白木青這幾天沒怎麽打理頭髮,一頭長發隨意飄散,她抬手一抓,將額前的一縷拂到了腦後,抓出了個狂野“大背頭”。
說完,她還故意瞥了田雙一眼,表示:如你所願,我和我妹不能互相作證,現在全員皆“惡人”,慢慢查吧。
宋一倩最近精神狀態不佳,一直沒怎麽說話,不過聽了這番的結論,原來那個拚命三倩又回來了。
“那現在怎麽辦呀!我們不能這麽耗著,必須得有個結果啊!”說著,她身子往前傾倒,揪住了來珺的衣袖,紅了眼白,白了利牙。
“你之前答應過我們的,要找出殺死田甜的凶手,你答應過的!”
白木青胳膊一伸,拂開了宋一倩的利爪,握住來珺的手往回放,“您放心,我們現在不止是找殺死田甜的凶手,還有綁架管姨、殺死周姨和閆明鑫的凶手。”

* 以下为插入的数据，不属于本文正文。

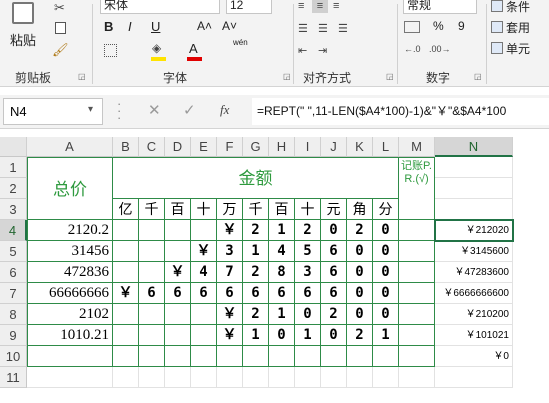 This screenshot has height=403, width=549. What do you see at coordinates (412, 49) in the screenshot?
I see `increase-decimal-icon: ←.0` at bounding box center [412, 49].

“田甜不僅遇害了,她還失蹤了,你們不僅要找到凶手,還得找到她啊!”
白木青知道宋一倩太急,急得忘了因果關聯——找到了凶手,也就得知了屍體的下落,這都是一回事,是所有人的當務之急。
不過她還沒說話,詹平臉色發青,騰地站了起來,逕直往244房間走去,沒多久,他大罵了一聲,就站在門口,氣急敗壞地捶門:“我媽的屍體也不見了,不見了!”
……
不知是不是接二連三的刺激,已經麻木了眾人的神經。得知這個變故時,除了詹平之外,其他人幾乎沒什麽反應——畢竟他們才得知死了個活人,又目睹了白木青的暴力行為,此刻不過少了具屍體,正常得很。

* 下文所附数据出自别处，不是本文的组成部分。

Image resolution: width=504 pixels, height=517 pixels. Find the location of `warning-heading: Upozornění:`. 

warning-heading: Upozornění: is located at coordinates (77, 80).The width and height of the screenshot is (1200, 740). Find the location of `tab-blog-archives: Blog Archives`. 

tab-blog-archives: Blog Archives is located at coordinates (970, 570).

不過淡定歸淡定,大家還是表達了同情,安撫詹平,請他稍安勿躁。
大仇當前,大家再一次團結起來,最後注意力集中在一個問題上:
凶手為什麽要偷走屍體?
最開始田甜的屍體被偷,大家猜測凶手是個戀屍癖;接著在周英自的屍體上發現針眼,來珺猜測,凶手是怕注射麻藥被發現。
但若真是如此,給被害人注射麻藥的事已經敗露,凶手為什麽還要偷走屍體呢?
難道另有其因?
大家圍坐在方桌旁,臉色慘成一片,眉頭鎖成一串,討論了良久,都沒個準確意見。
最後易雙全搖了搖頭,經過幾天的高強度體力勞動,他的氣色反而恢復了些,但神色依舊陰影重重。
“許是為了避免留下犯罪證據,我聽說找不到屍體,並不能定罪,凶手可能是想銷毀犯罪證據,就算樓棟大門打開,警察入內,也不能拿他怎麽樣。”